Trois jeunes femmes superbes, trois Poitevines, liées d'amitié par leur même origine provinciale, s'étaient tenues ce jour-là dans Paris, devant la sorcière Mauvoisin : Athénaïs de Montespan, née Rochechouart, Angélique de Peyrac, née Sancé de Monteloup, Françoise Scarron, née d'Aubigné.

Or, aujourd'hui, quelque vingt années plus tard, la belle Montespan triomphait à Versailles, devenue la plus aimée et la plus brillante des maîtresses du roi Louis XIV, l'obscure Françoise Scarron, dont les robes rapiécées étaient loin, venait d'être nommée par lui marquise de Maintenon, et Angélique, qui s'était refusée au monarque, ne s'apprêtait-elle pas, dans sa lointaine Amérique, à mettre bientôt au monde deux enfants, ce qui porterait à six le nombre de ceux qu'elle avait engendrés ?

« Six ! Et bientôt peut-être ? Non, se dit-elle, de nouveau nerveuse à cette pensée. Pas bientôt ! Ce serait désastreux pour ces petites vies ! Quoi qu'il en soit, il n'est pas question que je fasse mes couches à Salem. Je dois me trouver à Gouldsboro. »

Pour rien au monde, elle ne voulait mettre son enfant – ou ses enfants – au monde dans une colonie de Nouvelle-Angleterre et les lilas de Salem, ses beaux ormes en gerbes harmonieuses ne compensaient pas pour elle la rigide atmosphère que faisaient régner dans leur cité ces terribles honnêtes gens, une cité où une femme enceinte ne pouvait pas respirer à sa fenêtre sans se faire montrer du doigt.

Elle regarda vers l'horizon, rêva de mettre à la voile, de cingler vers Portland où elle trouverait peut-être Shapleigh, vers Gouldsboro, où son amie Abigaël l'entourerait de ses soins. Et là, ils seraient « chez eux ».

Une ombre soudaine se répandit, voilant le soleil, pénétrant comme une onde ténébreuse dans la pièce dont elle parut engloutir meubles et tentures.

Un concert de cris aigres s'amplifia. C'était un vol d'oiseaux comme il s'en répandait à tous moments, en immenses nappes débordant la ville même, sur ces rives d'un continent encore presque inviolé. On comprenait alors que l'être humain y était encore de bien peu d'importance en face du foisonnement animal et que ce n'étaient pas ici et là ces quelques villes et villages qui faisaient reculer de beaucoup la forêt souveraine.
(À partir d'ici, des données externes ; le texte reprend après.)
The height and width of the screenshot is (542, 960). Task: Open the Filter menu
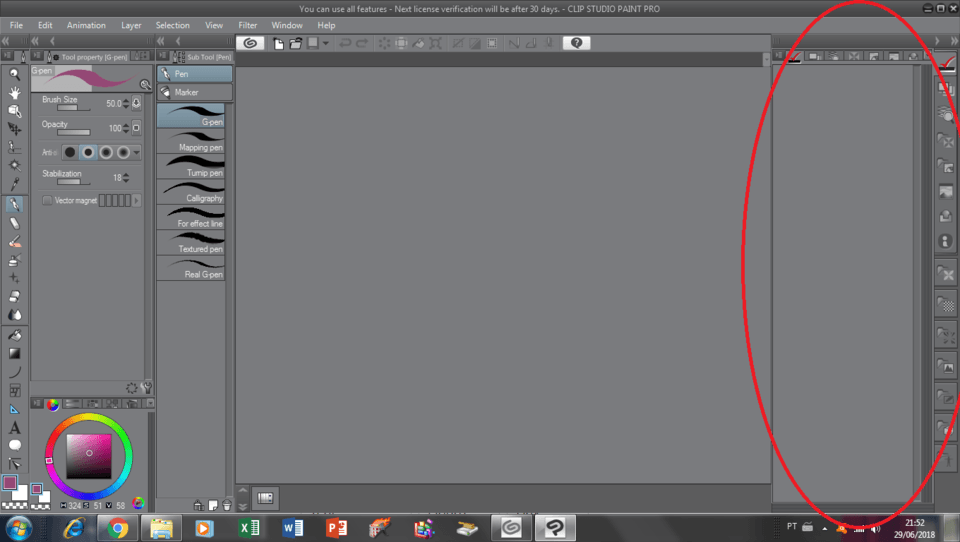coord(247,25)
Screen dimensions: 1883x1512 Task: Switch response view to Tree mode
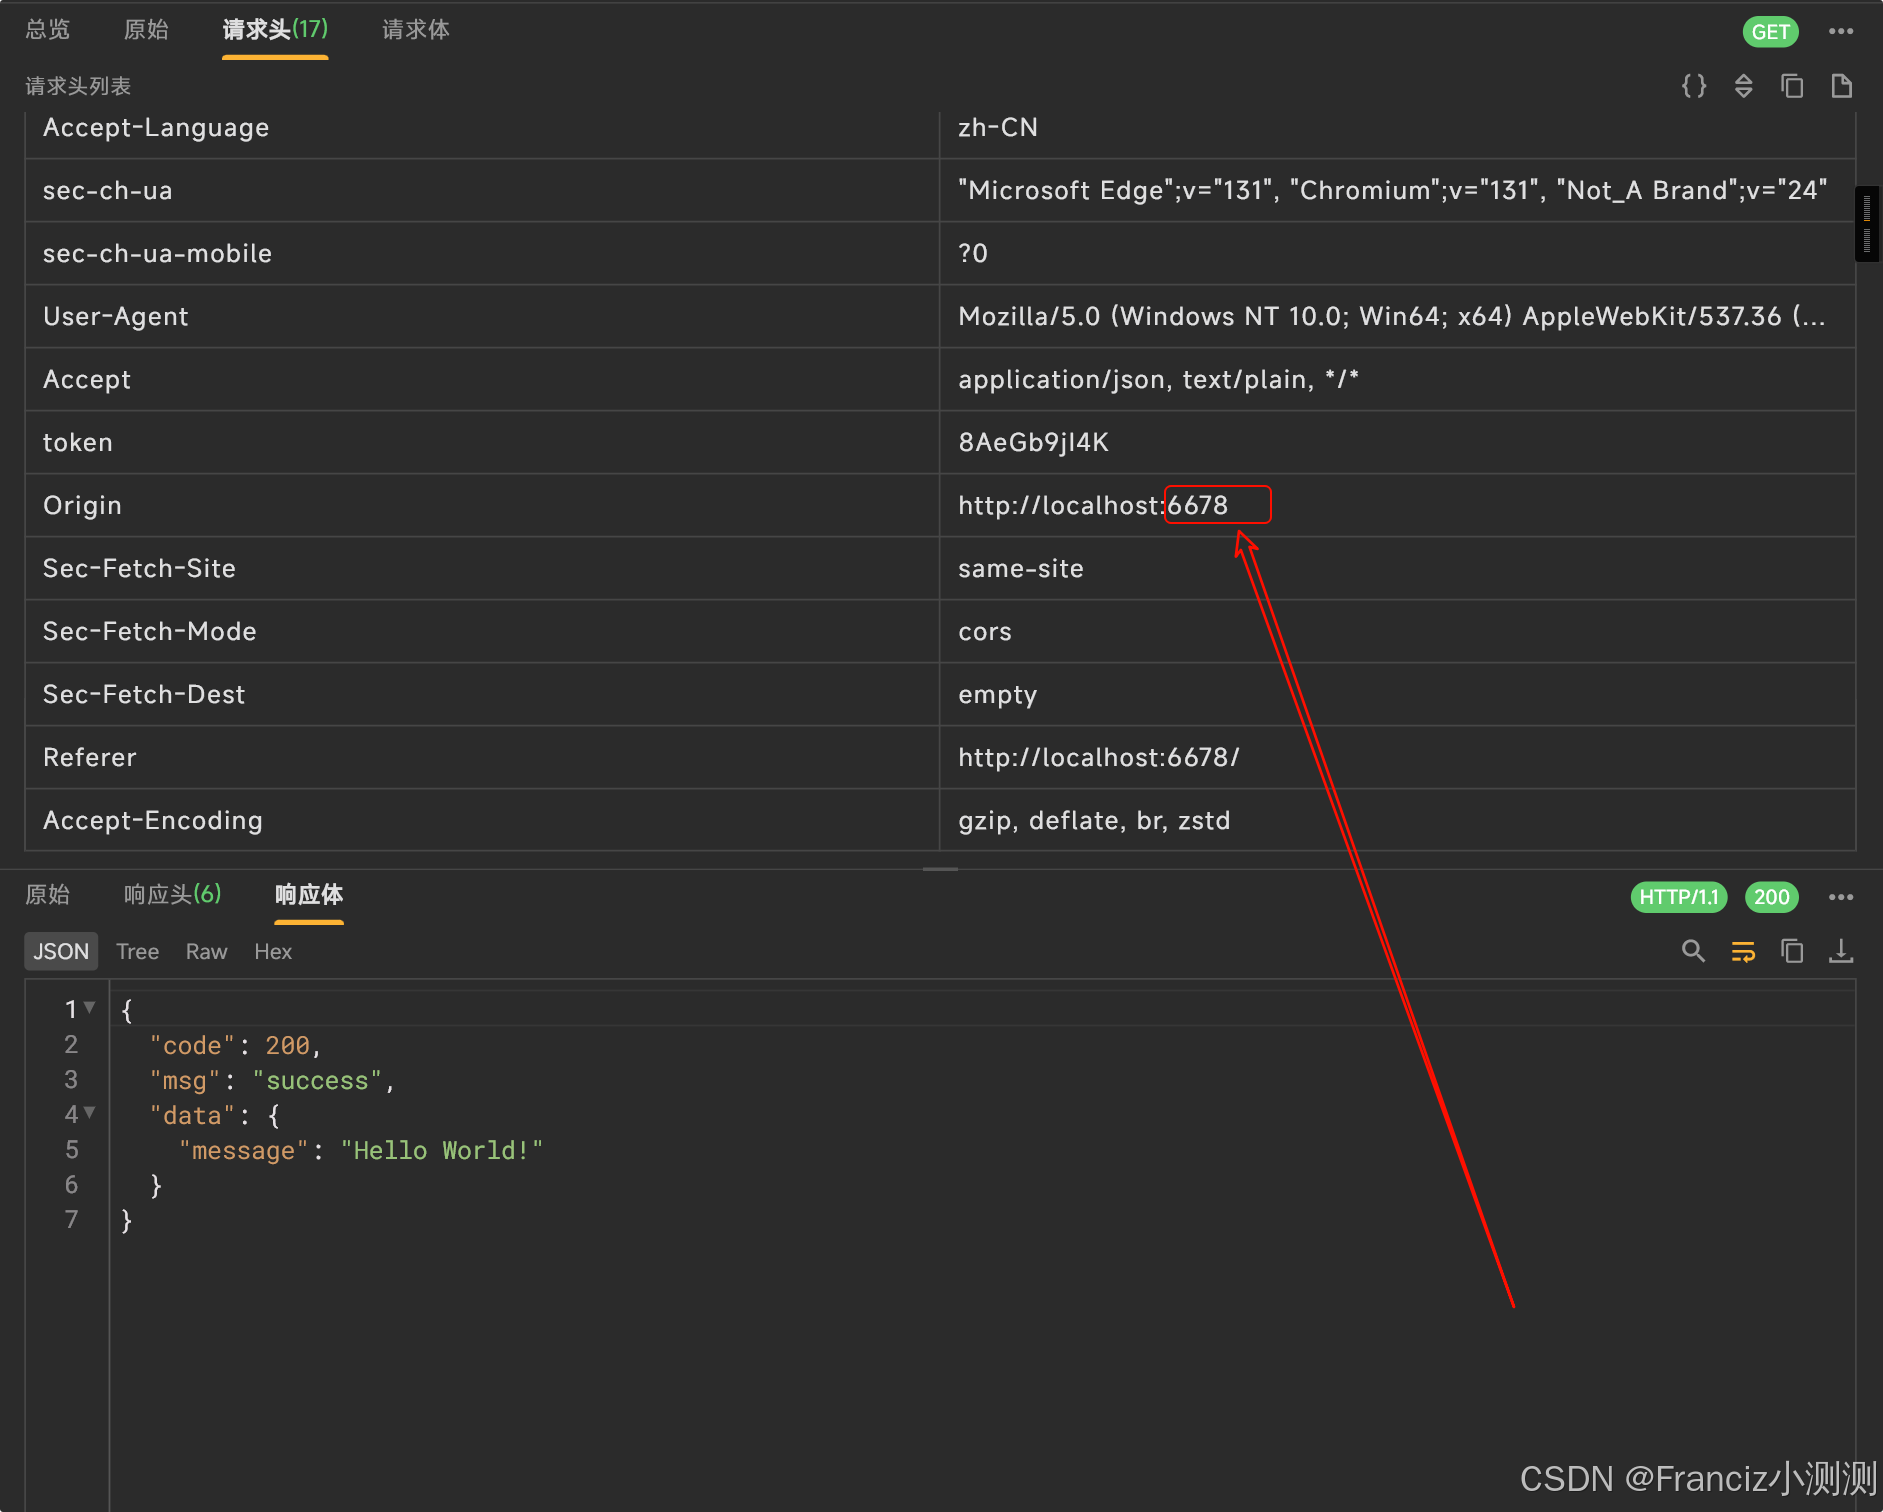point(137,951)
Angélique avait failli jeter un cri. L'écho d'une voix haineuse chuchotait soudain à ses oreilles :

« J'ai appris à haïr la mer parce que vous l'aimiez, et aussi les oiseaux, parce que vous les trouviez beaux et extraordinaire leur vol quand ils passaient par milliers en nuages qui assombrissaient le ciel !... »
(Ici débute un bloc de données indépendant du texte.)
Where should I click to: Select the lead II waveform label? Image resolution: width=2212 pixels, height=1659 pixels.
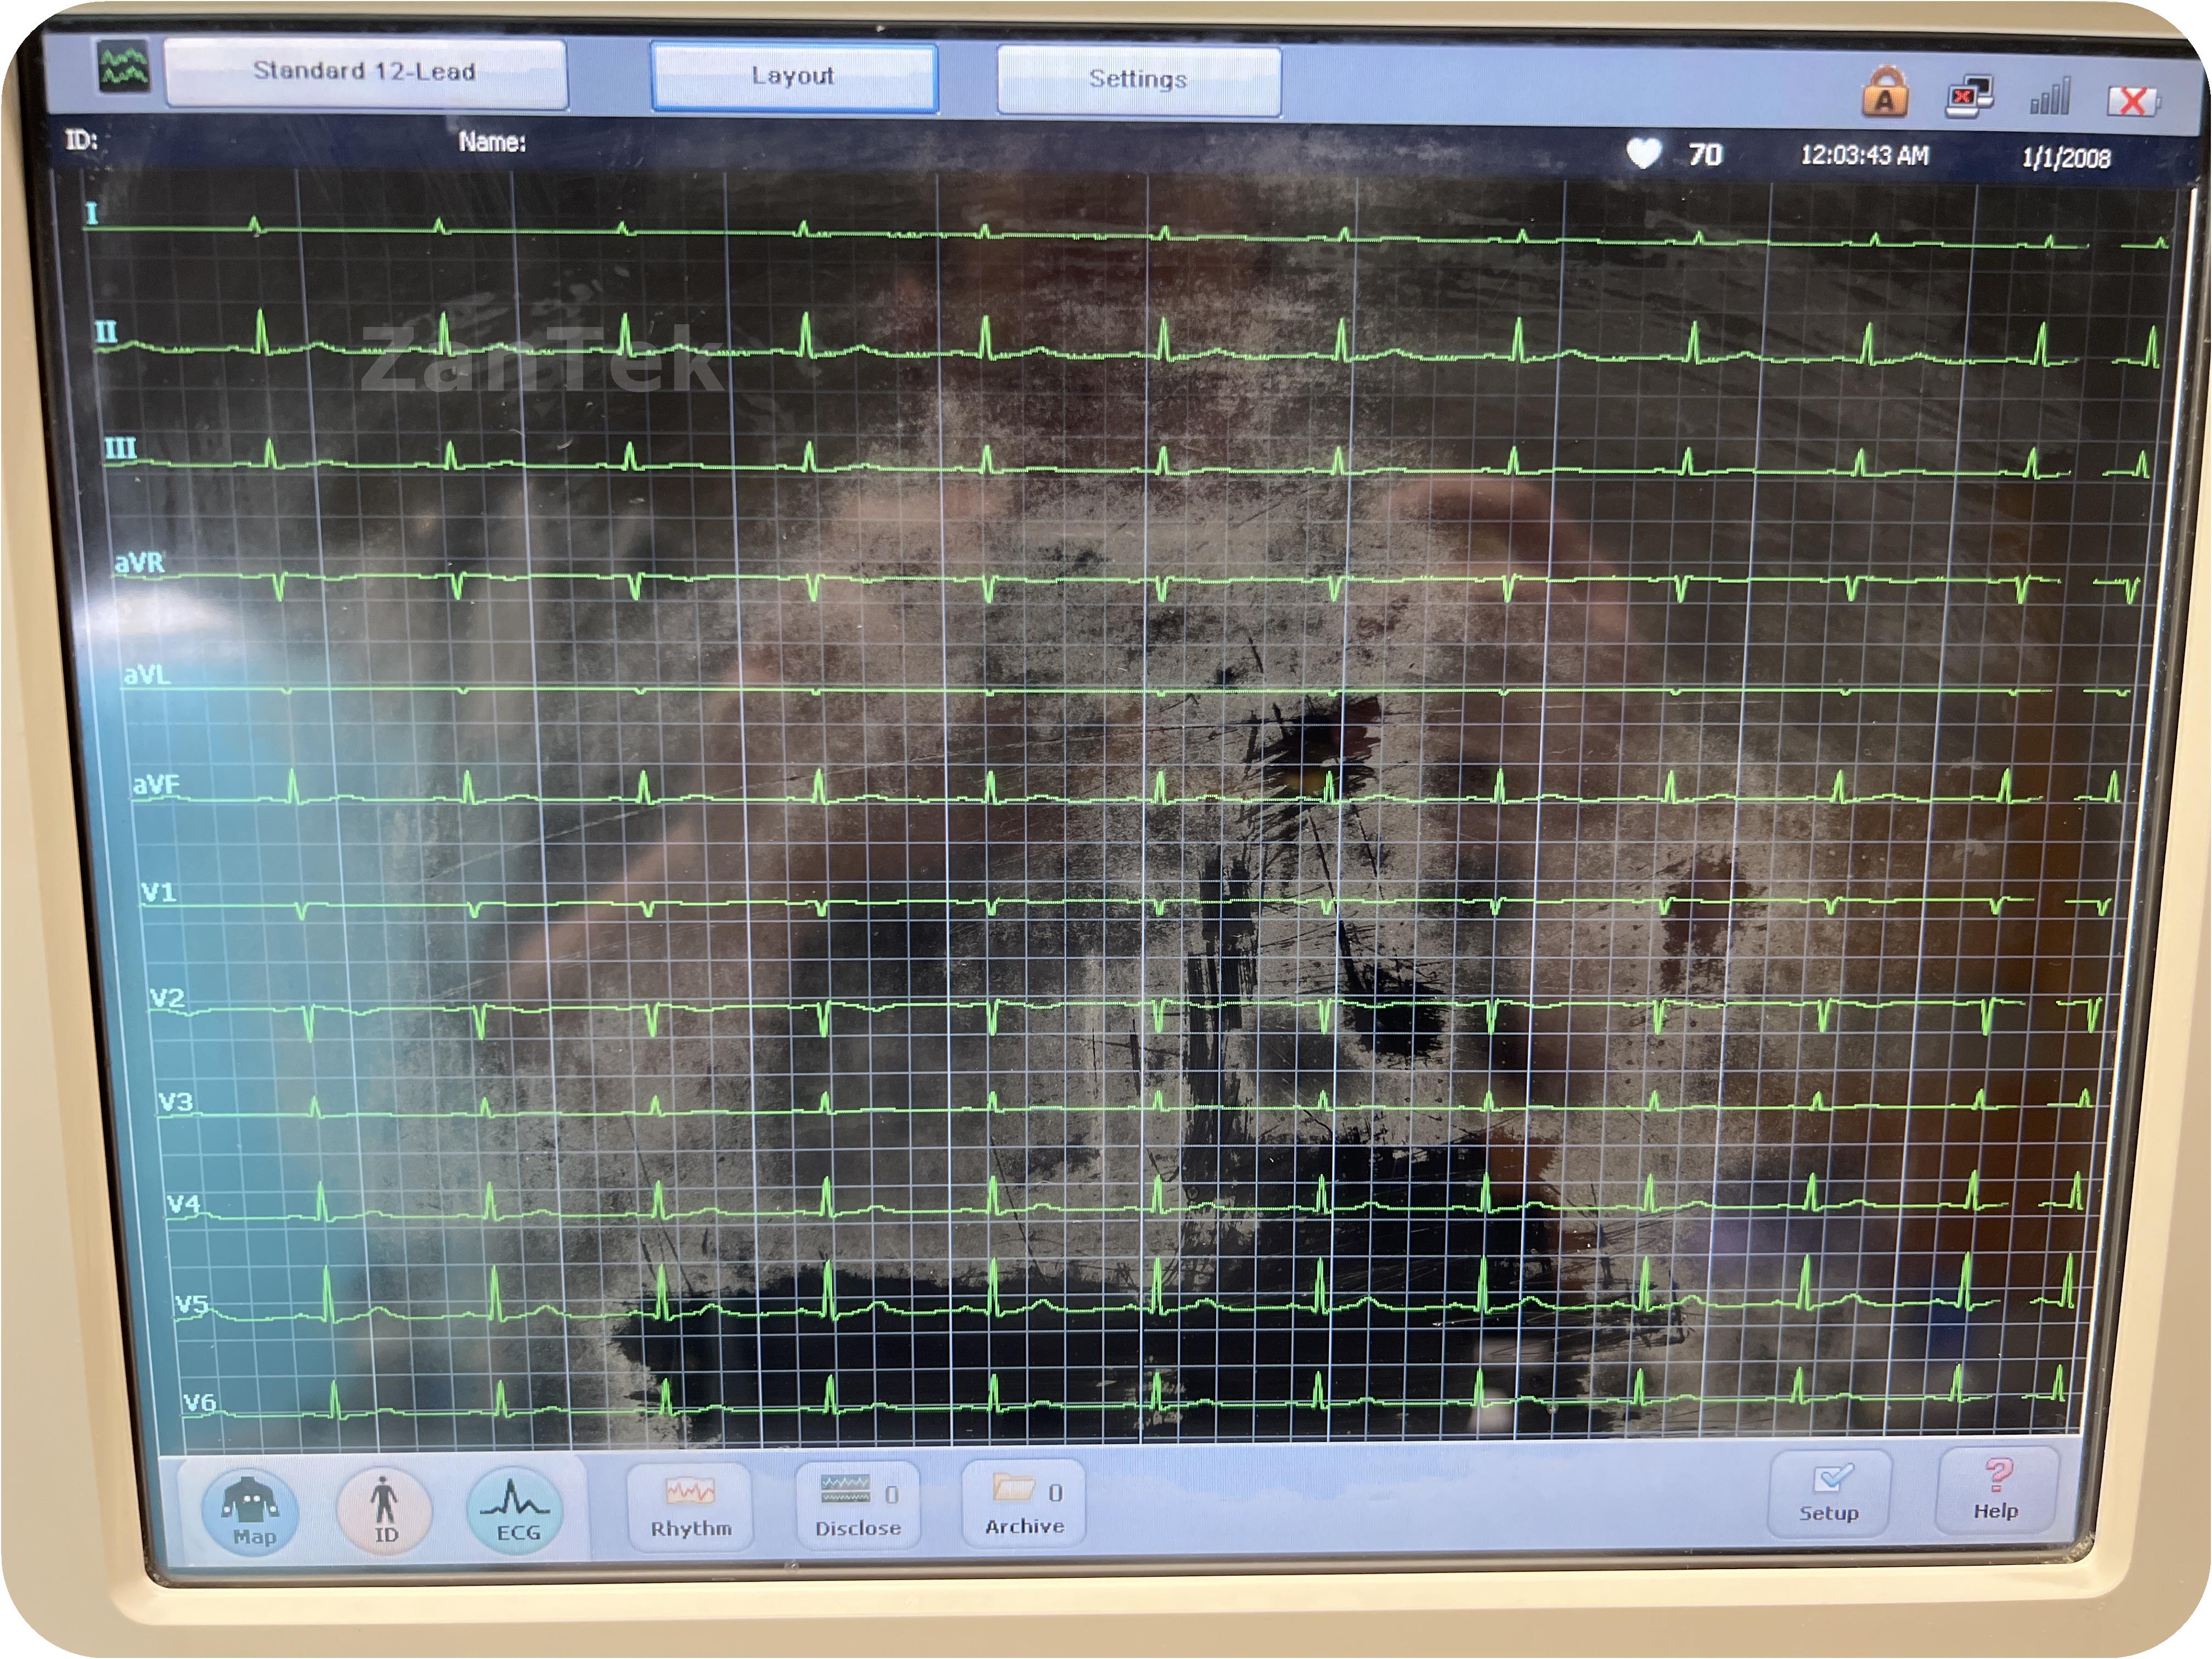coord(105,331)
La démone !... Seul un être diabolique pouvait trouver de tels accents, d'un souvenir aussi proche.

Angélique se défendait parfois vainement, mais gardait l'obscur pressentiment que la démone –bien que morte et enterrée – n'avait pas dit son dernier mot. Lorsqu'on hait avec une telle force, ne peut-on poursuivre jusque dans l'au-delà ses projets de vengeance ? Elle avait été si habile, cette femme envoyée par le jésuite pour les détruire.

La lumière revint brusquement. Les oiseaux s'abattaient là-bas en brusques traînées de neige, couvrant les roches. Leurs cris s'amenuisaient et l'on entendait en écho ceux des loups marins dont les bandes passaient au large. La mer remontait.